Pihak keluraga sebenarnya sudah mengobatkannya ke Puskesmas setempat hingga ke dokter di Surabaya, namun belum ada perubahan yang berarti.
Sementara itu, Sriati, salah satu tetangga mengatakan, sebelum dipasung dan dikurung, Simun sering membuat keributan di kampong, bahkan kerap melakukan pengrusakan. “Dia memecahkan kaca rumah, perabot, merusak tanaman di sawah, hingga menyakiti tetangga sekitar,” ucapnya.

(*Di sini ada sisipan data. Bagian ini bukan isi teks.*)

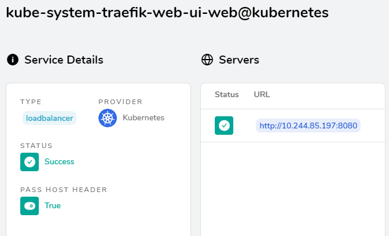Click the True value text

[53, 205]
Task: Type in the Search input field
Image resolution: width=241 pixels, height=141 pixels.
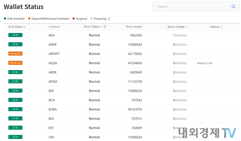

Berdasarkan pengataman Tempo, Simun berasal dari keluarga tidak mampu. Kasdi maupun kedua orang tuanya hanyalah buruh tani. Namun, secara umum, warga Dusun Sendang, Desa Trisono, yang berjarak sekitar 10 kilometer dari ibu kota Kabupaten Ponorogo, bukanlah warga yang terbelakang.
Keputusan untuk mengurung Simun, seperti penuturan Kasdi, karena pihak keluarga tak ingin perilaku Simun mengganggu ketentraman warga lainnya. Keterbatasan dana tidak memungkinkan keluarga Simun secara rutin mengobatinya. Keluarga pun tidak tega menitipkan Simun di rumah sakit jiwa. ISHOMUDDIN.